The present data show that the contribution of the PAI-1 4G/5G polymorphism to gene expression is small compared with major determinants. The ACE I/D polymorphism plays a far less important role in such regulation, reaching significance at rather borderline values in the multivariate analysis. However, it is clear that, in addition to sex and features of insulin resistance, gene variants within PAI-1 and ACE gene loci significantly and independently regulate plasma concentration of PAI-1. To the best of our knowledge, this is the first report documenting such an association. We also found an independent association between ACE I/D polymorphism and PAI-1 plasma levels. Such a relationship is at variance with previous findings.42 Differences in the genetic background of the populations analyzed, in the criteria used to select the groups, in the coexistence of major risk factors for ischemia, and in the statistical power of the studies may well account for these discrepancies. The subjects analyzed in this report were all white. The two populations differed in age and the presence of cardiovascular ischemic disease. Moreover, our estimate is based on the analysis of 1032 individuals, whereas in the earlier report, so far as the ACE I/D polymorphism–PAI-1 plasma level relationship is concerned, a subset of only 97 subjects was evaluated.

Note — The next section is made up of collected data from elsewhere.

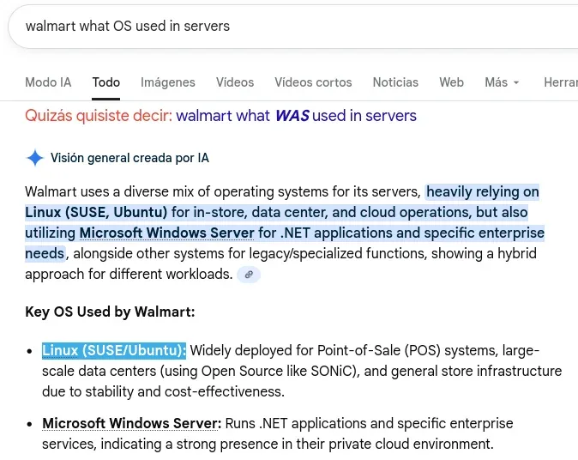Click the search query input field
578x460 pixels.
coord(293,27)
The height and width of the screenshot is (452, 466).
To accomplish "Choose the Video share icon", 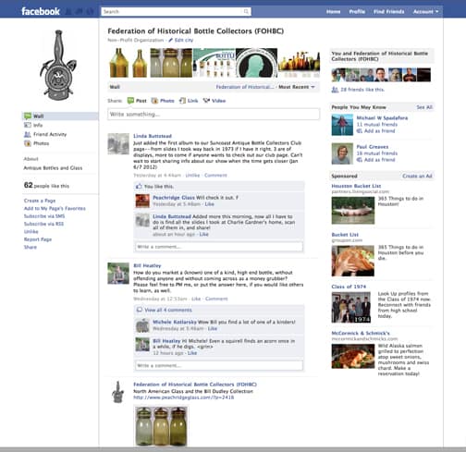I will coord(206,101).
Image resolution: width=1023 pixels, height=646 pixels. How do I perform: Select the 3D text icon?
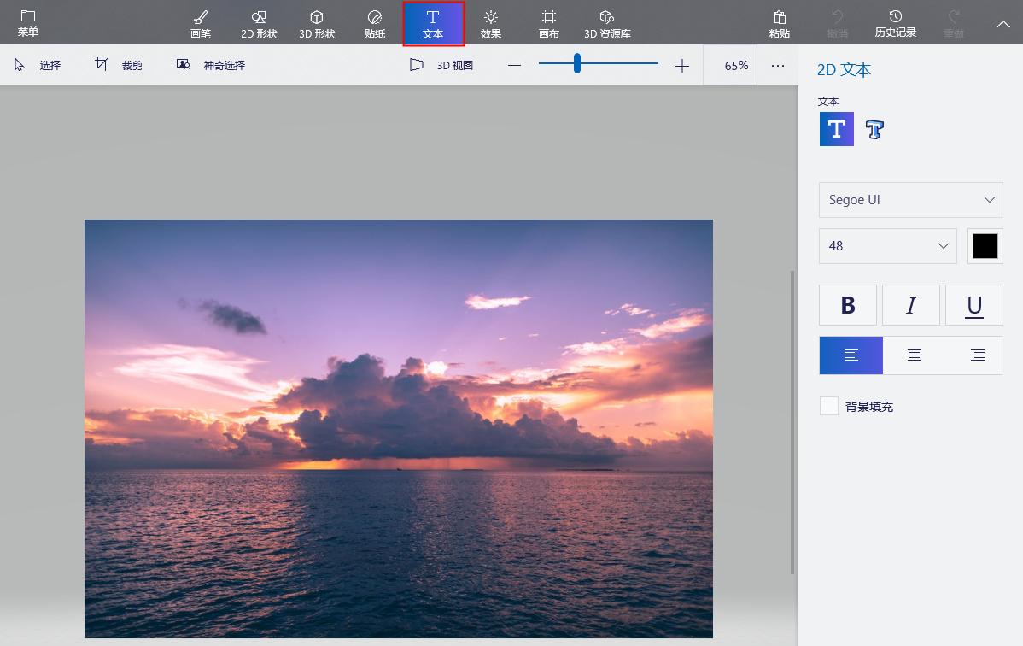874,129
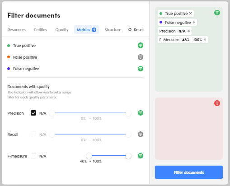Click the F-measure slider's left handle
230x186 pixels.
89,156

Significant interactions between triglycerides, BMI, and PAI-1 4G/5G polymorphism and their effects on plasma PAI-1 concentrations have been shown in some studies,17 18 36 in which univariate (differences in regression slope among genotypes) and multivariate (interaction terms) analyses were employed. In our sample, regression slopes of triglycerides, BMI, and total cholesterol on PAI-1 antigen according to PAI-1 4G/5G genotype did not differ significantly. A similar lack of interaction was found in the ECTIM Study.37 These findings were further confirmed by a multiple regression analysis with stepwise selection of the variables. In this model, the relationships between BMI, triglycerides, sex, PAI-1 4G/5G, ACE I/D polymorphism, and PAI-1 antigen were not affected by the insertion of interaction terms. This result was not consistent with previous findings18 and may simply reflect the play of chance. Pearson' s correlation shows a multicollinearity among these variables (P always >.001), although other possibilities should also be taken into consideration. Unknown gene variants and/or loci loosely linked to the PAI-1 4G/5G polymorphism may be involved. In this respect, interaction between triglycerides and 4G/4G genotype was present in some settings17 18 36 but not in others37,43; a relationship between triglycerides and not 4G/4G genotypes was also found41; and data concerning the interaction between BMI and PAI-1 4G/5G polymorphism are inconclusive as well.36 37 In spite of these uncertainties, our data demonstrate that gene variants within PAI-1 and ACE gene loci are independently involved in the regulation of the plasma concentration of PAI-1.


*    Selected Abbreviations and Acronyms
 
ACE = angiotensin-converting enzyme
BMI = body mass index
CI = confidence interval
PAI-1 = plasminogen activator inhibitor-1

Received July 8, 1997; accepted November 12, 1997.